Records contained in a dataset:

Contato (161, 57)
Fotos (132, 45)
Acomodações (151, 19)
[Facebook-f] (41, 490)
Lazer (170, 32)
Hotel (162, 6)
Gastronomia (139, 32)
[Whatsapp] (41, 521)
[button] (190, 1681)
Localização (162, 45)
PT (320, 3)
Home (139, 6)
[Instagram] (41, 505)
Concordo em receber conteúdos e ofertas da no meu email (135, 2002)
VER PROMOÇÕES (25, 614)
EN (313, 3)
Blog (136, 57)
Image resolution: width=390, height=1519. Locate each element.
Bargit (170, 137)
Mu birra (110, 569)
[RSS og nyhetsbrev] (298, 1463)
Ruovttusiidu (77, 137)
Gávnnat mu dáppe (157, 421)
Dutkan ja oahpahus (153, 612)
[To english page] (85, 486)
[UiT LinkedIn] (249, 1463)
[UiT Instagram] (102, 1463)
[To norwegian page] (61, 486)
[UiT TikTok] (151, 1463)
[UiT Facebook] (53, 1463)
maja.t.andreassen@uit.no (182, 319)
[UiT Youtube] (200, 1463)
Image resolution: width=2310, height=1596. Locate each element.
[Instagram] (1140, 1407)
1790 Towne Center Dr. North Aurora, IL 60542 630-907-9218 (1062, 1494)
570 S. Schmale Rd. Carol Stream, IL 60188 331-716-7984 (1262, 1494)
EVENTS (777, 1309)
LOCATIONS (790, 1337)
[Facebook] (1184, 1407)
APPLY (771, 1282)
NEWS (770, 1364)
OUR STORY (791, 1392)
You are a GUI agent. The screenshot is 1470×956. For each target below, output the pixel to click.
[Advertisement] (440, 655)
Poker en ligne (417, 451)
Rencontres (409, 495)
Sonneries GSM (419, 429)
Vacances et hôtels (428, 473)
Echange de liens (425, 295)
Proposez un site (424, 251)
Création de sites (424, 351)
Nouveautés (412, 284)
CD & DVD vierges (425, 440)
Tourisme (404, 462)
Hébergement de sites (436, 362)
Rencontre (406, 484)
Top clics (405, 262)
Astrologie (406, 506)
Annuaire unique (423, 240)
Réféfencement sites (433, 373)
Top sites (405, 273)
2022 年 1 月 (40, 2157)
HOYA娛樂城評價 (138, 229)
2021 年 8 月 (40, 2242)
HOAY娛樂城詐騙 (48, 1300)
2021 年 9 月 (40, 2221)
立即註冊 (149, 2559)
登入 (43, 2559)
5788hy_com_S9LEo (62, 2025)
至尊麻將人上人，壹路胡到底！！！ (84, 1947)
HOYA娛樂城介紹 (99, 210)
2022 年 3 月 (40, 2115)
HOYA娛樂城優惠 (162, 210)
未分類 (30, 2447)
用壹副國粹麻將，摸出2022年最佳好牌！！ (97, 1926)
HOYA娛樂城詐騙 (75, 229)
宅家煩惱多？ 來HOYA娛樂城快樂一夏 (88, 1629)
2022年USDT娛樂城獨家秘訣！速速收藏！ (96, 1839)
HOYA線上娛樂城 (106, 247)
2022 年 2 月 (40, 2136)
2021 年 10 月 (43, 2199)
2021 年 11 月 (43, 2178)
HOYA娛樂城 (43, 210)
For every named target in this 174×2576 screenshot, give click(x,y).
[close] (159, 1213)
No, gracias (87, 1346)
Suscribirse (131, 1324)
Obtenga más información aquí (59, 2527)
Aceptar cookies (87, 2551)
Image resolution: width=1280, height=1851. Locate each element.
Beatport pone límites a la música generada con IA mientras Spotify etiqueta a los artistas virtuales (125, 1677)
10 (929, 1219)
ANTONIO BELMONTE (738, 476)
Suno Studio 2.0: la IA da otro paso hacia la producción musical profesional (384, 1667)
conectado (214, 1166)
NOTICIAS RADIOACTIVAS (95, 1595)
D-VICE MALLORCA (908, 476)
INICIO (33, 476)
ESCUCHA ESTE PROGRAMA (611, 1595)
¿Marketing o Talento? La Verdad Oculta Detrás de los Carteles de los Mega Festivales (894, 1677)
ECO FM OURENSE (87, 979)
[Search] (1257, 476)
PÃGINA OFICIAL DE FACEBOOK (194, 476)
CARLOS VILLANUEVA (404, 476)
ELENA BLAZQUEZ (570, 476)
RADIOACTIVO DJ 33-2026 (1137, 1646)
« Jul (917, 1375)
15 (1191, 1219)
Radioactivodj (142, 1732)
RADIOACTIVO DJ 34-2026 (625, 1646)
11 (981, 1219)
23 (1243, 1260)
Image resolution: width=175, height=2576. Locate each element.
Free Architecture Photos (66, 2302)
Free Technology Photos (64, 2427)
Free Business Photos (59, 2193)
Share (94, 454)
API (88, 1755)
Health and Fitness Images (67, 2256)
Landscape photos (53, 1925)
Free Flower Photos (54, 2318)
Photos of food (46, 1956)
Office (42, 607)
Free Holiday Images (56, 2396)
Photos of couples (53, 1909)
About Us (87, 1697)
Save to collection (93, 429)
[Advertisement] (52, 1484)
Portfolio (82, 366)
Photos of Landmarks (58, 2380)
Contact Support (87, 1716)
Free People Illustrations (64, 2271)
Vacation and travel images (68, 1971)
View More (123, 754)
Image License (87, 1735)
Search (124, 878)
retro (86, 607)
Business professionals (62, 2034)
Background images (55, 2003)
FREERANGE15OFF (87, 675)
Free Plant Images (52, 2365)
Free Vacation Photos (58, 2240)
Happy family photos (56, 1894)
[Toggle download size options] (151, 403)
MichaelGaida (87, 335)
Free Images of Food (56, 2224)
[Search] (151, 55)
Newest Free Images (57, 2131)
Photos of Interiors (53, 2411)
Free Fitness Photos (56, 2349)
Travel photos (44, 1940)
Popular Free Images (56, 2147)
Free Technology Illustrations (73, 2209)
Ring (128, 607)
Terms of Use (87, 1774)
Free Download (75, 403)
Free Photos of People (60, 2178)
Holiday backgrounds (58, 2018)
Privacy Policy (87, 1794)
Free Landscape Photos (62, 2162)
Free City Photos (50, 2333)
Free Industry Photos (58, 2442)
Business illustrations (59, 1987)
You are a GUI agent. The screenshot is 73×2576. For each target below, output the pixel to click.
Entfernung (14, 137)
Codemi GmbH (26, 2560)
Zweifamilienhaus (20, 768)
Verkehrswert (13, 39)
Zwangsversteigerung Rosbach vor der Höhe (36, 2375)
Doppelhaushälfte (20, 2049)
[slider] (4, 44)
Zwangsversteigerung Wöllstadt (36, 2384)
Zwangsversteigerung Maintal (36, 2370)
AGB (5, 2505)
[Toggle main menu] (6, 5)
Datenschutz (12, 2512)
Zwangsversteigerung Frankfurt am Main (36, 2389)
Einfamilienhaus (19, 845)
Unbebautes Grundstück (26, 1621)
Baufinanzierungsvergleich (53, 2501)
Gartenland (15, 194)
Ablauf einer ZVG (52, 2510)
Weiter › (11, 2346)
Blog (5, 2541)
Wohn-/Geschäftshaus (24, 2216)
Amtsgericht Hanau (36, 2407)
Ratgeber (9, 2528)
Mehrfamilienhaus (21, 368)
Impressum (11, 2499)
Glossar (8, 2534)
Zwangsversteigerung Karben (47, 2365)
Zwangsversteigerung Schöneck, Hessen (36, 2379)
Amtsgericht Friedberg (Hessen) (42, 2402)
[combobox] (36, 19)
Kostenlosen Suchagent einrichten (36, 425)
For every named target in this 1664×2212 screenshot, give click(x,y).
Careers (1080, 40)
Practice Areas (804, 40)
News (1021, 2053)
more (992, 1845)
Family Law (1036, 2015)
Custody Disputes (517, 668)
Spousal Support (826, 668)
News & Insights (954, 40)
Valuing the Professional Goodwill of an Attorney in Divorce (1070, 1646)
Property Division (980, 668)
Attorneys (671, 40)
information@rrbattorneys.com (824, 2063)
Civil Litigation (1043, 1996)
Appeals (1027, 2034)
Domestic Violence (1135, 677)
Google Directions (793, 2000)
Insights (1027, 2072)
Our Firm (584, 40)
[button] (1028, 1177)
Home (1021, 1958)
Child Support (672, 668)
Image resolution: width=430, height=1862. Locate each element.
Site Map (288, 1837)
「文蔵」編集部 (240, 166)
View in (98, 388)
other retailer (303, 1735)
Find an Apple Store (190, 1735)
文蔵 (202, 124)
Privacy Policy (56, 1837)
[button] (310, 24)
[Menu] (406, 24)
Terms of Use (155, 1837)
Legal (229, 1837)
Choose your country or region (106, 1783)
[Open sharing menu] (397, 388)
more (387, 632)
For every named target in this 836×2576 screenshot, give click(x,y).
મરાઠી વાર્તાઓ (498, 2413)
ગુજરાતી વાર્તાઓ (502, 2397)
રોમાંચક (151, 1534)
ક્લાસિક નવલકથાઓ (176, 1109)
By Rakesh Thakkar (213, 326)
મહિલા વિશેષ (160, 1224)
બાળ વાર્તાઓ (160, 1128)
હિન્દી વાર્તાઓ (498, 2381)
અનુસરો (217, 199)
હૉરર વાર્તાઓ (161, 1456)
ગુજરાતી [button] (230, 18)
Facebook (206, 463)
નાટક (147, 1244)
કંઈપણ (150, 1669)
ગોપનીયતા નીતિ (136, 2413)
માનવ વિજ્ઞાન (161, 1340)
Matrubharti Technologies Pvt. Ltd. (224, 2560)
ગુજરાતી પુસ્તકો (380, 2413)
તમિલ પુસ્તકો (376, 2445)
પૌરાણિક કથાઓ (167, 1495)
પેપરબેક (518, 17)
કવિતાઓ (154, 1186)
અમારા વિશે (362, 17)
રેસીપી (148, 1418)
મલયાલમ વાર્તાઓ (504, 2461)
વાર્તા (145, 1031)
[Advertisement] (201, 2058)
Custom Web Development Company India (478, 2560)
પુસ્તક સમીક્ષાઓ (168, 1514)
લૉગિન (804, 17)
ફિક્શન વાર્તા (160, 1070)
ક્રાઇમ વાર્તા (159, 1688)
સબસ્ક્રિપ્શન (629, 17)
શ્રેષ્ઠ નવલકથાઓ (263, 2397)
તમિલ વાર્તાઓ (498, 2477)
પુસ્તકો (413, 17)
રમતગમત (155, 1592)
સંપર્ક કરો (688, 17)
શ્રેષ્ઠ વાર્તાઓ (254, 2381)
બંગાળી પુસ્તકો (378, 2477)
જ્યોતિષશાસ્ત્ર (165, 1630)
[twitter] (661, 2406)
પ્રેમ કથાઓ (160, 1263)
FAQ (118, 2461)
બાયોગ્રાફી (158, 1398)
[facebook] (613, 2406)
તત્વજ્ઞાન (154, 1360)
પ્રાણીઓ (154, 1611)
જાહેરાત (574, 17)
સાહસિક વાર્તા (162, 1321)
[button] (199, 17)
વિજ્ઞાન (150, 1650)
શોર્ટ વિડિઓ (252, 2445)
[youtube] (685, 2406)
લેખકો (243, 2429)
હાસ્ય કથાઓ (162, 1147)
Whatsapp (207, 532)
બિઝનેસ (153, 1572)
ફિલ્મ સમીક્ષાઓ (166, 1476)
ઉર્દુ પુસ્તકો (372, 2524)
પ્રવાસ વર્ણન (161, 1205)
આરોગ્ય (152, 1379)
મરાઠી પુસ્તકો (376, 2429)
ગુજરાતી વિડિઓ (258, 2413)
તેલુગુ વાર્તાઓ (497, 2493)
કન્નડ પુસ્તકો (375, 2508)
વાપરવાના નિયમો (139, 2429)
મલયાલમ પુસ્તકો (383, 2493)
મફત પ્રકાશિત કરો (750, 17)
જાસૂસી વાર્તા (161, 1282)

_Work required_. Taking the entries above, write out exactly each line from the one holding "10 (929, 1219)" to the one holding "23 (1243, 1260)", both included, and stop there.

_Result_.
10 (929, 1219)
ANTONIO BELMONTE (738, 476)
Suno Studio 2.0: la IA da otro paso hacia la producción musical profesional (384, 1667)
conectado (214, 1166)
NOTICIAS RADIOACTIVAS (95, 1595)
D-VICE MALLORCA (908, 476)
INICIO (33, 476)
ESCUCHA ESTE PROGRAMA (611, 1595)
¿Marketing o Talento? La Verdad Oculta Detrás de los Carteles de los Mega Festivales (894, 1677)
ECO FM OURENSE (87, 979)
[Search] (1257, 476)
PÃGINA OFICIAL DE FACEBOOK (194, 476)
CARLOS VILLANUEVA (404, 476)
ELENA BLAZQUEZ (570, 476)
RADIOACTIVO DJ 33-2026 (1137, 1646)
« Jul (917, 1375)
15 (1191, 1219)
Radioactivodj (142, 1732)
RADIOACTIVO DJ 34-2026 (625, 1646)
11 (981, 1219)
23 (1243, 1260)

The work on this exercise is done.